Proof. This follows trivially from the fact that images and kernels of the cochain maps of $\mathcal{A}$ are mapped under $f$ to the images and kernels of the cochain maps of $\mathcal{B}$ . 
Definition 2 If $\alpha : \mathcal{A}\to\mathcal{B}$ and $\beta : \mathcal{B}\to\mathcal{C}$ are morphisms of cochain complexes, we say that $$ 0 \to \mathcal{A} \xrightarrow{\alpha} \mathcal{B} \xrightarrow{\beta} \mathcal{C} \to 0 $$ is a short exact sequence of cochain complexes if for every $n$ , $$ 0 \to A^n \xrightarrow{\alpha_n} B^n \xrightarrow{\beta_n} C^n \to 0 $$ is short exact.
Theorem 2 Let $$ 0 \to \mathcal{A} \to \mathcal{B} \to \mathcal{C} \to 0 $$ be a short exact sequence of cochain complexes with $A^n = B^n = C^n = 0$ for $n<0$ . Then there is a long exact sequence of cohomology groups $$ 0 \to H^0(\mathcal{A}) \to H^0(\mathcal{B}) \to H^0(\mathcal{C}) \to H^1(\mathcal{A}) \to H^1(\mathcal{B}) \to H^1(\mathcal{C}) \to H^2(\mathcal{A}) \to \cdots $$
The proof that for each $n$ , $H^n(\mathcal{A}) \to H^n(\mathcal{B}) \to H^n(\mathcal{C})$ is exact is straightforward from the above.

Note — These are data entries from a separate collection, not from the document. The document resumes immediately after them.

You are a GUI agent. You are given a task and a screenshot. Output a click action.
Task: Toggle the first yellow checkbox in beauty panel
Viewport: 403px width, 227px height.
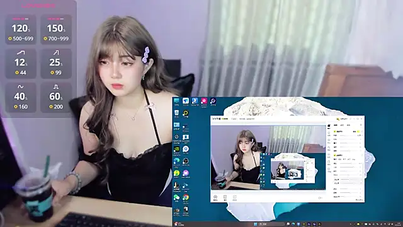click(334, 132)
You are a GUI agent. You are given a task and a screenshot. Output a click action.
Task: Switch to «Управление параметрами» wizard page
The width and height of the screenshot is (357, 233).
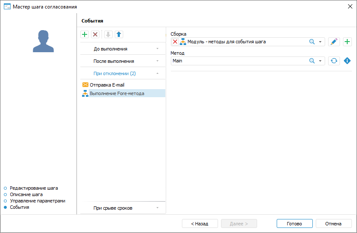[x=37, y=201]
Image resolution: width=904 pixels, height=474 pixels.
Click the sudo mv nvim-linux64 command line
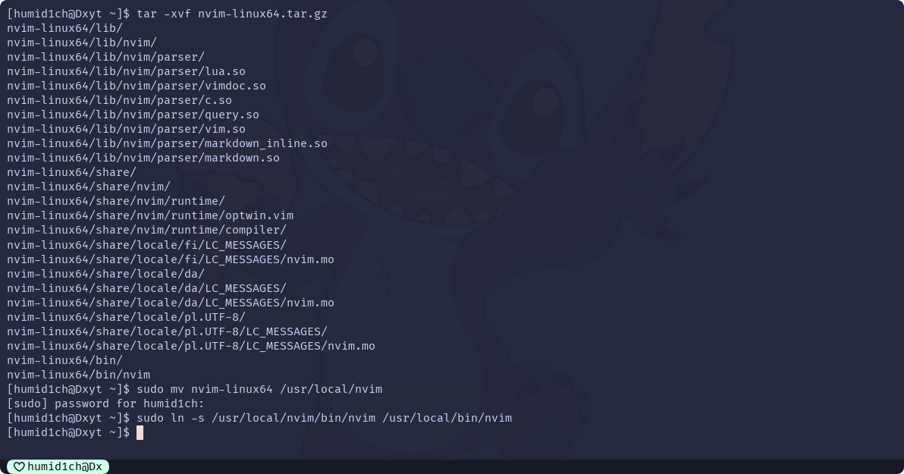259,389
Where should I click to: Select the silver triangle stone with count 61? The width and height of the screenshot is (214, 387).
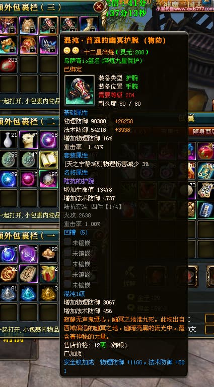point(8,293)
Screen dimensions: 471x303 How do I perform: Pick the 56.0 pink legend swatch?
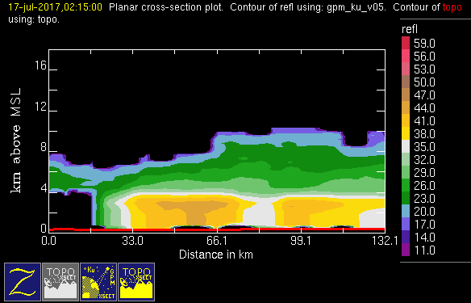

The interesting part of the proof is in defining the connecting homomorphism $$ \delta_n : H^n(\mathcal{C}) \to H^{n+1}(\mathcal{A}) $$ To define $\delta_n$ , consider the following portion of the diagram:
Given an element $\bar{c}$ of $H^n(\mathcal{C})$ , choose a representative $c\in \ker d_n\subset C^n$ . Since the vertical map from $B^n$ is surjective, choose $b\in B^n$ with $\beta_n(b)=c$ . Then $d_n(b)\in\ker\beta_{n+1}$ since the square commutes and $c\in\ker d_n$ ; thus $d_n(b)\in\im \alpha_{n+1}$ . Let $a\in A^{n+1}$ be the unique preimage of $d_n(b)$ . Note that $$ \alpha_{n+2}d_{n+1}(a)=
d_{n+1}\alpha_{n+1}(a) = d_{n+1}d_n(b)=0 $$ Since $\alpha_{n+2}$ is injective, $a\in\ker d_{n+1}$ . Then define $\delta_n(\bar{c})$ to be the equivalence class of $a$ in $H^{n+1}(\mathcal{A})$ . It is a straightforward diagram chase to verify that the result is independent of the choice of representative of $\bar{c}$ and of preimage of $c$ .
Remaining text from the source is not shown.